(Pixel coordinate grounding data)
..............................
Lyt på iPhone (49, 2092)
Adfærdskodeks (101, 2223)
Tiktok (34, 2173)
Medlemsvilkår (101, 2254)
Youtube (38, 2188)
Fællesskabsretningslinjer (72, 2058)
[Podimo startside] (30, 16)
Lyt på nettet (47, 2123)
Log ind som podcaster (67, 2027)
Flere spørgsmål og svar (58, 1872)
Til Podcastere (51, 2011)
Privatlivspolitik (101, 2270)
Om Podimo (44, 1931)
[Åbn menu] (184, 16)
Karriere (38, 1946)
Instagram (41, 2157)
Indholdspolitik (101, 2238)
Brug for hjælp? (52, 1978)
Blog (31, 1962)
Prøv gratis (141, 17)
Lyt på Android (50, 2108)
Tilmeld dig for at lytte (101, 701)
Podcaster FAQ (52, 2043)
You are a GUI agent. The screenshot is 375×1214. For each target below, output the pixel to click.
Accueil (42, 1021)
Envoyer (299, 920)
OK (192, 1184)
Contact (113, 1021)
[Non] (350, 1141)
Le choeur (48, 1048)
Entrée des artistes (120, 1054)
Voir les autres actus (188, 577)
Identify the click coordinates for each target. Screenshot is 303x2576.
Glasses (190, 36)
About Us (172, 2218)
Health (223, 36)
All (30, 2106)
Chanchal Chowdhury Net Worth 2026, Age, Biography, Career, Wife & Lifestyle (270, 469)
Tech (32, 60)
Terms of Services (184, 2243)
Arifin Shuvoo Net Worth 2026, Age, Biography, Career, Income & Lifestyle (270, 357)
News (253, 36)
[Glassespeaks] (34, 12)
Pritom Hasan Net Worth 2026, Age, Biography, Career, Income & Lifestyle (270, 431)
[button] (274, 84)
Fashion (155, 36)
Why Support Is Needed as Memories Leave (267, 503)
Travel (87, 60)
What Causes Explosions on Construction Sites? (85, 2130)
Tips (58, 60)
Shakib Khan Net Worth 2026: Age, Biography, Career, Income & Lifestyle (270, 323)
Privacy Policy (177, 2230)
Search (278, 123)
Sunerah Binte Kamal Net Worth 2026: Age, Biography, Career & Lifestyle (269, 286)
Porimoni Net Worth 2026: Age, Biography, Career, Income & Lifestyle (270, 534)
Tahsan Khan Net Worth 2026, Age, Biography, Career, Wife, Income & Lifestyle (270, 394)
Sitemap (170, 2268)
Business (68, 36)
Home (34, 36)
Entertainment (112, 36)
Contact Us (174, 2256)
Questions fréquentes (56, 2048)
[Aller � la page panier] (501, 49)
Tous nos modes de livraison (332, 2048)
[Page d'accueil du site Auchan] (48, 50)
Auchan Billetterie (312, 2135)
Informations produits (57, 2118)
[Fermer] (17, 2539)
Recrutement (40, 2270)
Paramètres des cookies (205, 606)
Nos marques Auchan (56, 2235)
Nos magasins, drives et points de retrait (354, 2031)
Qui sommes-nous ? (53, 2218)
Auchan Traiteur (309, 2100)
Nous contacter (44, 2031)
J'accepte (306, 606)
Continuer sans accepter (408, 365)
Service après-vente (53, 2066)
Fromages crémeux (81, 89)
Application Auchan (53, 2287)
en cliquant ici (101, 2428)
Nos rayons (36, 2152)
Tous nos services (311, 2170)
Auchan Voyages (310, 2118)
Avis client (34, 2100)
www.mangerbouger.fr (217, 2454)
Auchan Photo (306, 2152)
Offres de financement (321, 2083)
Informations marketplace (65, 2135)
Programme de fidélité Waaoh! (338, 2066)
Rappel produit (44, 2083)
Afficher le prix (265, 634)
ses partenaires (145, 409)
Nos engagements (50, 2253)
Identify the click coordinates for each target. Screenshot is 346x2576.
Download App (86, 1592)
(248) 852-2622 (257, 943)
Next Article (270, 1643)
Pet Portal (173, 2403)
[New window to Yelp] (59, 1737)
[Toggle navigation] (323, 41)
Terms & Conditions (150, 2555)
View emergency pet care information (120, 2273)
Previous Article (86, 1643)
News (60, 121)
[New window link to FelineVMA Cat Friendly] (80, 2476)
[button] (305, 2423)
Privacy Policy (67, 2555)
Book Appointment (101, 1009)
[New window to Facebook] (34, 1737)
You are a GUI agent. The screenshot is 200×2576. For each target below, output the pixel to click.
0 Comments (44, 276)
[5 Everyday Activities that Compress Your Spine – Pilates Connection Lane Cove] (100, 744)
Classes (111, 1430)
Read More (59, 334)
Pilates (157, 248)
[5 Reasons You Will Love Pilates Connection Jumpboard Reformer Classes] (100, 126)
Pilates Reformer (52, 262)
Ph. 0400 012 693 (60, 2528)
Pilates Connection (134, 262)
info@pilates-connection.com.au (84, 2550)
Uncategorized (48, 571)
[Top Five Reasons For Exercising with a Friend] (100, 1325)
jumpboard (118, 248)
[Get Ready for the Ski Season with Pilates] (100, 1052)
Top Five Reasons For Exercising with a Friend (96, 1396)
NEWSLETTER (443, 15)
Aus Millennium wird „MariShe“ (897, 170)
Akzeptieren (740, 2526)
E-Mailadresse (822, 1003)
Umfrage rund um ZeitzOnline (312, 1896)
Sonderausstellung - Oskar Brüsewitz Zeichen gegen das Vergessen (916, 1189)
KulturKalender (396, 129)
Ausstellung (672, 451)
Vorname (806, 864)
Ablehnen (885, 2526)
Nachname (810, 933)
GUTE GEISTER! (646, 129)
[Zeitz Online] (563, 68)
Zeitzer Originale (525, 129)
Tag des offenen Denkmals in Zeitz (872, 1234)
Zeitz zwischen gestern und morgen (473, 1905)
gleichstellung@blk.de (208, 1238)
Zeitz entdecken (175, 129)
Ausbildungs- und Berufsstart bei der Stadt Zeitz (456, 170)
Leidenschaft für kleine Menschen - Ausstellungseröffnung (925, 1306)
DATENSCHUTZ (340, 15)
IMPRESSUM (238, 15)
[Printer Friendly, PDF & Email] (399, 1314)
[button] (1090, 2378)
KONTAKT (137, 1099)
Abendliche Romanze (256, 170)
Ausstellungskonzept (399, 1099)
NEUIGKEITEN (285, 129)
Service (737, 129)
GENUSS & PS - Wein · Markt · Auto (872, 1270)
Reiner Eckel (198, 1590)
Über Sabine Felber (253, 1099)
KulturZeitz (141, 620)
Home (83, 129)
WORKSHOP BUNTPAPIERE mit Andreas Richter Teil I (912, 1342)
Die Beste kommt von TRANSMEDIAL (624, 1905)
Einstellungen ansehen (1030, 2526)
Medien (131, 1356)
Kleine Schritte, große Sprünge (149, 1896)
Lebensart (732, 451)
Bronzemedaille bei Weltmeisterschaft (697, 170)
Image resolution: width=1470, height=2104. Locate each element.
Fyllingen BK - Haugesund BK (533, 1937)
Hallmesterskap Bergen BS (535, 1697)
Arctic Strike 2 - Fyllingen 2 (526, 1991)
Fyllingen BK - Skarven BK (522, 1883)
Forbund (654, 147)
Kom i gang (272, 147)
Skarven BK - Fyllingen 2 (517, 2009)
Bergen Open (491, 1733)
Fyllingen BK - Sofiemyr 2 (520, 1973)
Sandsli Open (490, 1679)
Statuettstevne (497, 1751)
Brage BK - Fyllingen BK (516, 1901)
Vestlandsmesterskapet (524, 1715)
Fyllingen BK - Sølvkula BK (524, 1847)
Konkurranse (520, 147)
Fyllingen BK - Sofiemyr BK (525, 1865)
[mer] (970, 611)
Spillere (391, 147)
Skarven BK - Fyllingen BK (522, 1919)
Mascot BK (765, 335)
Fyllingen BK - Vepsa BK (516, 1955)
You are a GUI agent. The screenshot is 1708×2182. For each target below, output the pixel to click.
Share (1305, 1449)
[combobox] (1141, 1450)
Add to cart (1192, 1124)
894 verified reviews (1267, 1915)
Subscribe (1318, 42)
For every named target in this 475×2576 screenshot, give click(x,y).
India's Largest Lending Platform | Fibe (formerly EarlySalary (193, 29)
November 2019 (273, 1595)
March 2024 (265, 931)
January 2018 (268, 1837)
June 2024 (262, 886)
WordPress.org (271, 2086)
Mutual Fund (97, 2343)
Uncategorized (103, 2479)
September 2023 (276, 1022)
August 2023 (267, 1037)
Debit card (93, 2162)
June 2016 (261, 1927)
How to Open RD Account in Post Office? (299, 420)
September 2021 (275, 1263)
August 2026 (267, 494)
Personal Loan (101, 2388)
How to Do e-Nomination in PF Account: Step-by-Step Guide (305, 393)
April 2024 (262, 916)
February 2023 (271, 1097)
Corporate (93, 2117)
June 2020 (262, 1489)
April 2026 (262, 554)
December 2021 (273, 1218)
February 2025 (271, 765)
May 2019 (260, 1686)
..............................
PROBLEM REQUIREMENTS: Every line that contains the string "each" should be copied from the entries.

RESPONSE AREA:
You are a GUI agent. The screenshot is 375×1214. For each target below, output the pixel to click.
Identify the click coordinates for each target. Screenshot is 303x2576.
Identify the click coordinates for each target. Screenshot is 346x2576.
You are a GUI agent. The screenshot is 200×2576. For each target below, output the pixel to click.
Image resolution: width=1470, height=2104. Locate each element.
You are a GUI agent. The screenshot is 1708×2182. For each target below, output the pixel to click.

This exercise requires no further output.